= TASK TO CARRY OUT =
Go through the records and count every line that holds "بأحدث". Only the number belongs in the reply.

= MATERIAL FOR THIS EXERCISE =

= = = = = = =

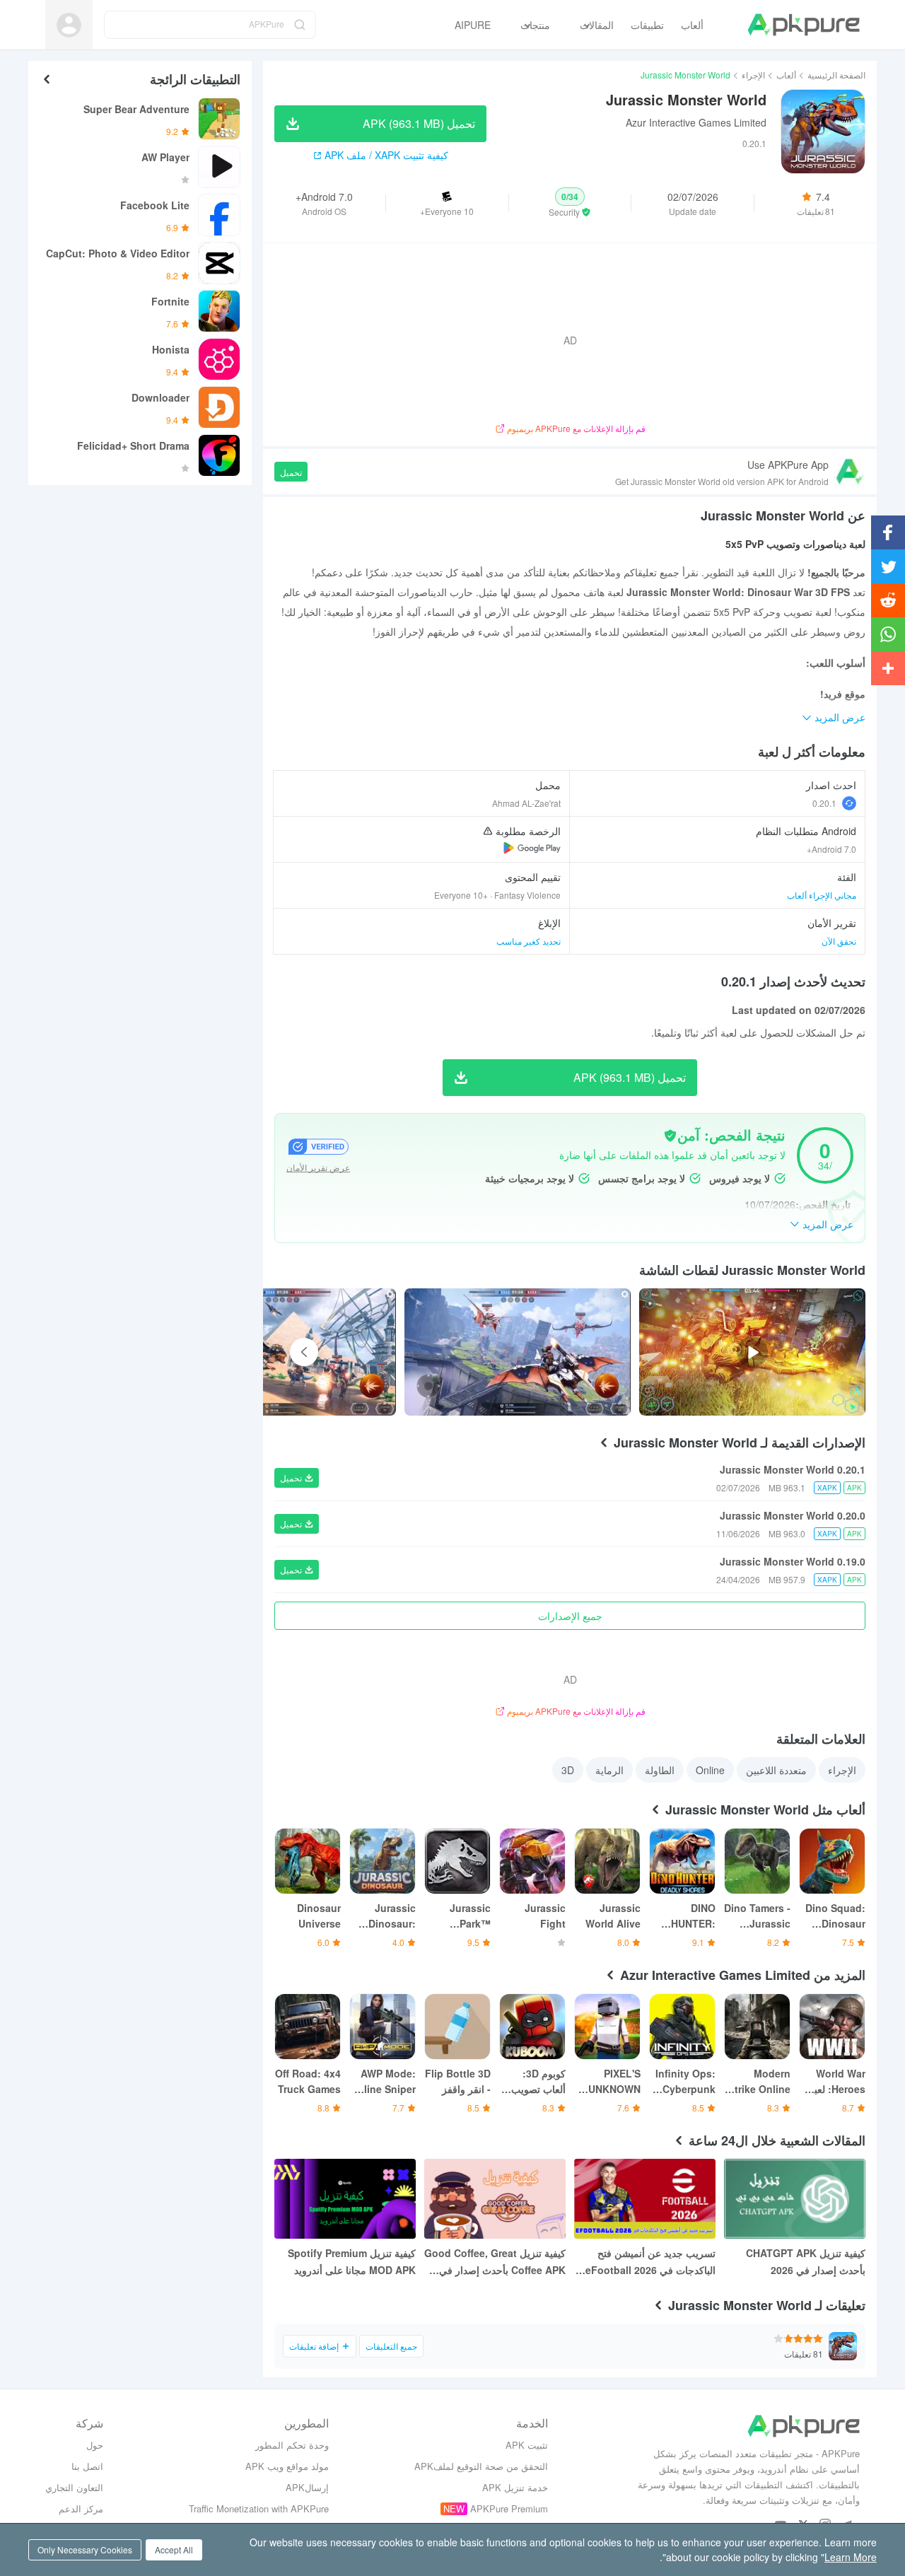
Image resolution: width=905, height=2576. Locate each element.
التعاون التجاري (74, 2487)
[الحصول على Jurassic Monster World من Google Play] (532, 847)
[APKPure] (803, 24)
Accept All (174, 2549)
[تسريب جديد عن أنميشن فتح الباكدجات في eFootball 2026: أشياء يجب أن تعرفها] (645, 2199)
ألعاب (786, 75)
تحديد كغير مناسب (528, 941)
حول (94, 2445)
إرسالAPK (307, 2487)
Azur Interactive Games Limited (696, 122)
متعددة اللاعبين (776, 1770)
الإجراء (753, 75)
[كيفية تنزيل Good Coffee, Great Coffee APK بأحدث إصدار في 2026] (495, 2199)
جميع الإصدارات (570, 1616)
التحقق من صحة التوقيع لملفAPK (481, 2466)
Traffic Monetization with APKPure (259, 2508)
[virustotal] (670, 1136)
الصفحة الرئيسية (836, 75)
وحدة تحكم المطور (292, 2445)
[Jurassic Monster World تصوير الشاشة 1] (282, 1352)
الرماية (609, 1770)
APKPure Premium (509, 2508)
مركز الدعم (81, 2508)
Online (710, 1770)
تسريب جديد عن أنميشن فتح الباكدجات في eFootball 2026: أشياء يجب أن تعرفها (649, 2262)
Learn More (850, 2557)
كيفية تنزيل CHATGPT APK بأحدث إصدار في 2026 (805, 2261)
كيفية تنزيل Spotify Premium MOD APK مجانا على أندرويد (352, 2261)
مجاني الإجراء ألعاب (821, 895)
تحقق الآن (839, 941)
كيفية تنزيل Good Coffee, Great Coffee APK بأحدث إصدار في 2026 (495, 2262)
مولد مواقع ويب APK (287, 2466)
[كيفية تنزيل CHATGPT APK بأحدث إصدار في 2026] (794, 2199)
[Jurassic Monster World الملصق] (517, 1352)
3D (567, 1770)
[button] (570, 202)
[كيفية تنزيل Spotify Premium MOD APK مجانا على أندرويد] (345, 2199)
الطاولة (660, 1770)
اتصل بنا (87, 2466)
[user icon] (69, 25)
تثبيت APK (527, 2445)
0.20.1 (824, 803)
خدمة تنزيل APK (515, 2487)
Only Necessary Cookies (84, 2549)
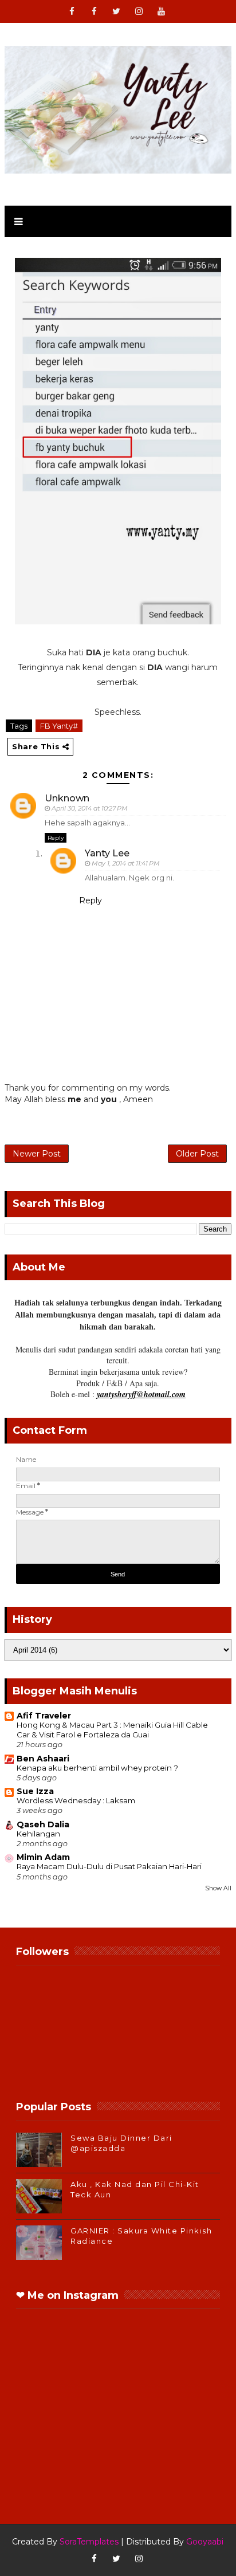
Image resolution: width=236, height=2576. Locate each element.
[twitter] (116, 11)
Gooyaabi (204, 2541)
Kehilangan (38, 1833)
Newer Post (37, 1154)
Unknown (67, 798)
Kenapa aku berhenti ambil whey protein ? (97, 1767)
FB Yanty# (59, 725)
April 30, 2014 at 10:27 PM (90, 808)
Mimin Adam (43, 1857)
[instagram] (138, 11)
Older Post (197, 1154)
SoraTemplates (89, 2541)
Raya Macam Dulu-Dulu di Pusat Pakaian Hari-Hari (109, 1866)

= = = = = = =

= REPLY =
4